Addiction is a Family Disease: Families Need to set boundaries for a successful outcome. The following are helpful tips on how:
In early recovery, this disease likes to “negotiate” the boundaries, so set firm, life-enhancing boundaries that can be enforced. We recommend that the household establishes a contract with the individual before they leave treatment – write them out and print them and post them.
Setting boundaries is easy, reinforcing them is hard. Reinforcement can make people feel guilty or angry. One must be willing to step into the feeling of guilt to enforce boundaries, because you love them so much.
Be aware of a common trap where one parent follows boundaries, the contract, and the other parent wants to be the “good one”. This is a dangerous situation for someone in early recovery, as they can triangulate the relationships. This is something that is experienced on all levels. Partners need to be on the same page, and check with one another.

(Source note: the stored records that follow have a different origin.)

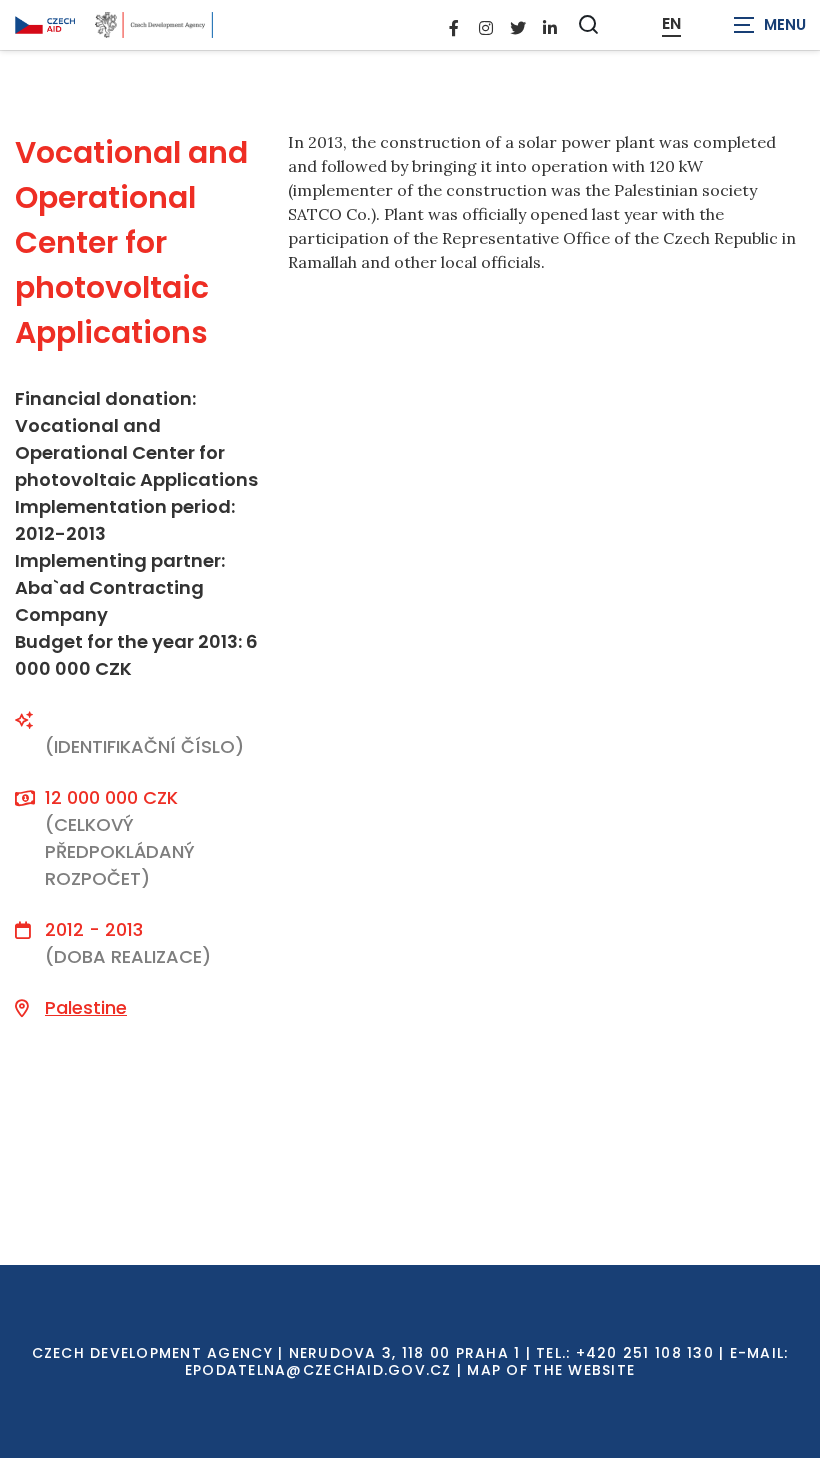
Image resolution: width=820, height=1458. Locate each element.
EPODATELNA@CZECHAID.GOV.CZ (318, 1370)
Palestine (86, 1007)
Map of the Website (551, 1370)
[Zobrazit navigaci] (770, 25)
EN (671, 24)
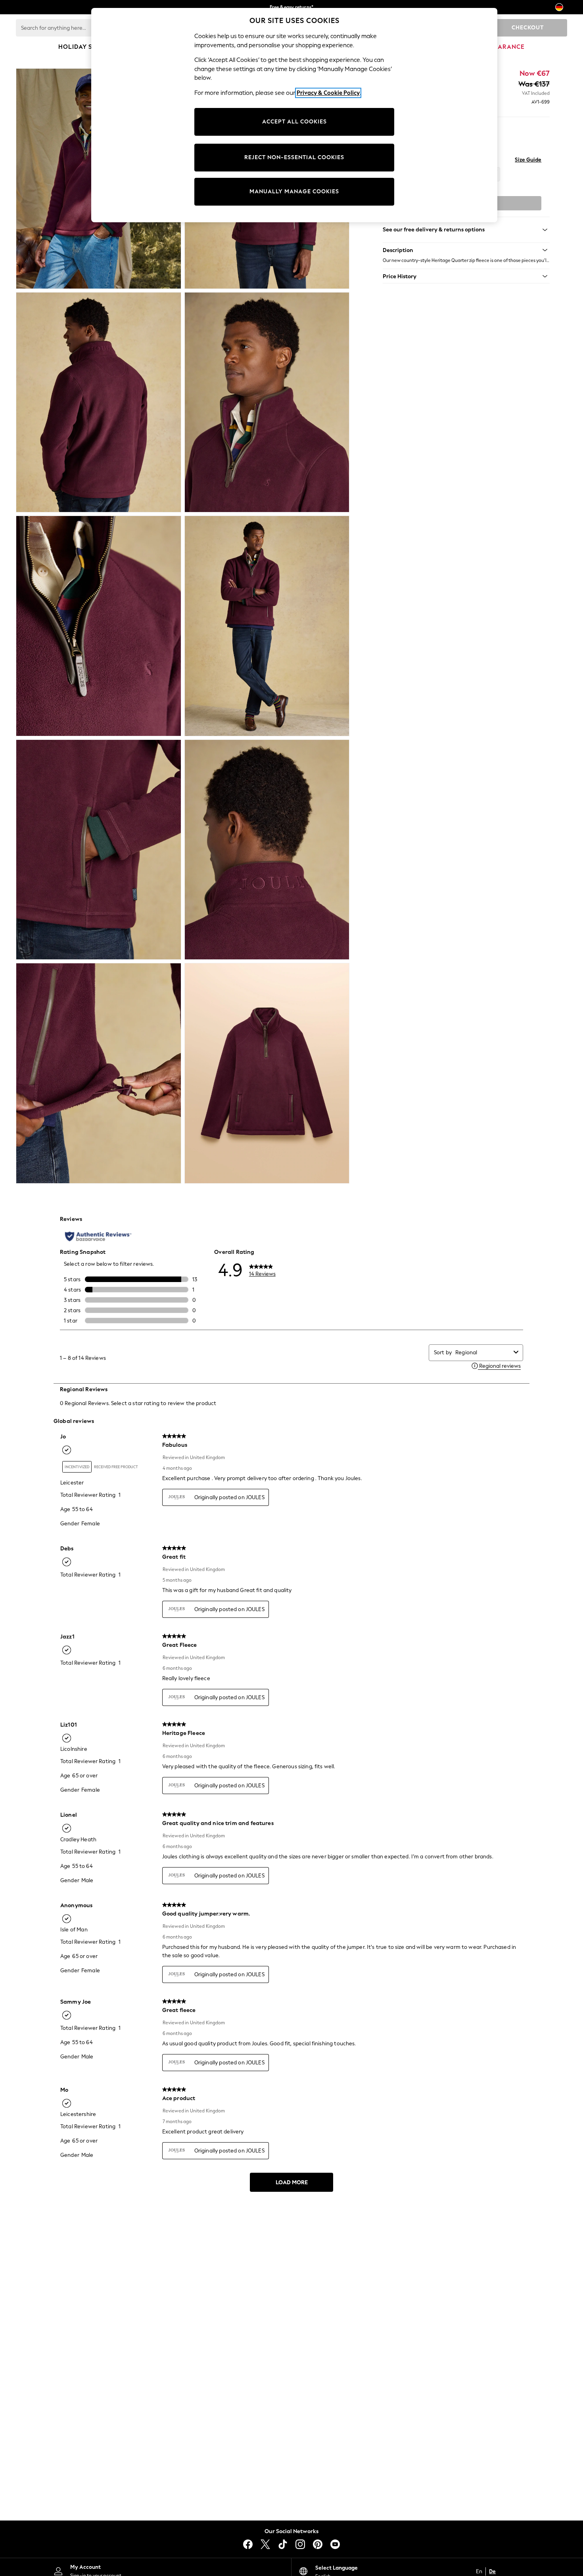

When the individual is not adhering to or pushing boundaries, understand that they are very sick, the less boundaries, the sicker they are. Don’t deny the person their pain, let them feel their own consequences. Be firm.
When someone comes home from recovery know that the roles of the household may have shifted, and that people have changed. Try to understand that someone coming home from treatment looks better, but they’re still healing. Because loved ones aren’t there to see the work they’re doing (they’re not at the meetings, they don’t know the hard work and process the person in recovery is doing), they often need extra reassurance from the person in recovery. Let the person in recovery show they are doing the things they agreed to do in their recovery plan.